Directions: Only the lines from the one containing "The image size is (381, 169)." through the end of the listing belong in the answer, repeated exactly, with no pictures.

Material shown:
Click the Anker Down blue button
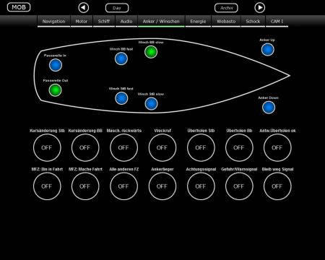pos(269,108)
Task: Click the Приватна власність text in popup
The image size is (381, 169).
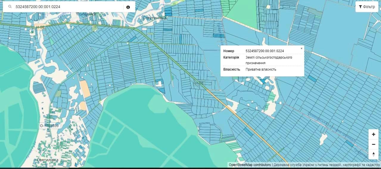Action: click(x=261, y=69)
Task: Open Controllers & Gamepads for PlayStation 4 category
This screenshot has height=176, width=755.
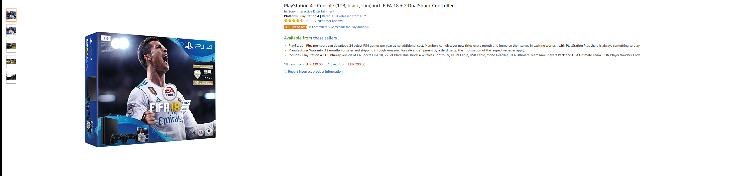Action: tap(340, 27)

Task result:
The image size is (381, 169).
Action: click(x=261, y=69)
Task: Open Controllers & Gamepads for PlayStation 4 category
This screenshot has height=176, width=755.
Action: tap(340, 27)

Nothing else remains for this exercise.